In numbers released on October 10, Georgia’s National Statistics Office (Geostat) reported that the median wage was 900 lari ($320) in 2021. It was the first time that Geostat had released figures on the median wage, and the figures were about one-third lower than the average salary, the figure that the agency used to cite.
The median salary is believed to be a more accurate reflection of a country’s earnings picture, in particular in unequal societies where a small wealthy minority can distort the average.
Average earnings “give us no information about how these earnings are distributed,” Davit Keshelava, a senior researcher from ISET Policy Institute, Georgia’s most prominent economic think tank, told Formula TV last year. It is “less informative on how the overall situation of the population has changed over time.”
The criticism pushed the agency to finally address the gap.
“Considering the growing interest of consumers in wage statistics, the National Statistics Office of Georgia is implementing an additional indicator of labor statistics, the median earnings of employees based on data from the Revenue Service of the Ministry of Finance of Georgia,” Geostat said in the recent report.
In many sectors, the median is significantly lower than 900 lari. In the health and social care field, the median monthly wage amounted to 774 lari ($277); in education it was 649 lari ($233). Workers in sectors like information and communication or mining, on the other hand, are paid double the overall median, Geostat data show.
The average salary in 2021 was 1,305 lari ($470), meaning the median figure was 31 percent lower, Geostat’s report noted.

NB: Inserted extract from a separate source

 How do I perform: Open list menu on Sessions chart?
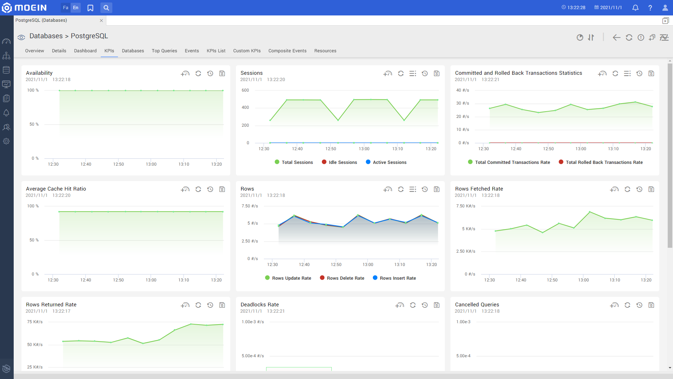click(x=413, y=73)
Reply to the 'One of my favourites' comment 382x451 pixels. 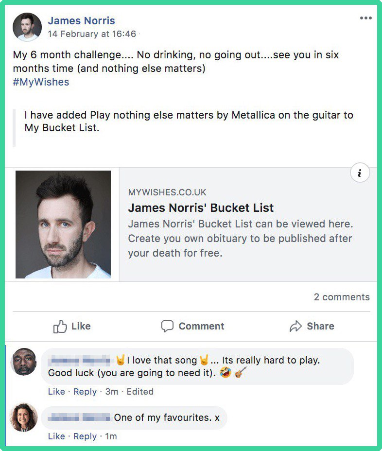tap(85, 436)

The median income is widely applied globally to illustrate labor trends. It is the “preferred measure of average earnings as it is less affected by a relatively small number of very high earners than the mean is,” according to the UK’s Office for National Statistics. (Neighboring Armenia and Azerbaijan both report official income data using the average.)
According to Geostat, both median and average monthly earnings saw steady annual growth over the past several years.
But the agency publishes only nominal data, not taking changes in purchasing power into account. This means that the growth is partly erased by the steadily rising cost of living in Georgia, with inflation particularly affecting prices of basic products and services.
Last year, for example, median wages saw an annual growth of 11.2 percent, while average earnings grew by 9.6 percent. Annual inflation, however, amounted to 9.6 percent in the same period. Low-paid jobs have been one of the main drivers pushing Georgian workers to emigrate.
It was for these reasons that Geostat would draw much ire with its averages.
This year, too, in Georgian social media some joked that a “1” was mistakenly added before the 305 to end up with such an unrealistic average number, while others more familiar with the methodology credited well-paid state officials for padding the figures.
As an old Georgian joke, featuring the popular stuffed cabbage dish, goes: “Some eat meat, others eat cabbage. On average, we all eat dolma.”
Nini Gabritchidze is a Tbilisi-based journalist.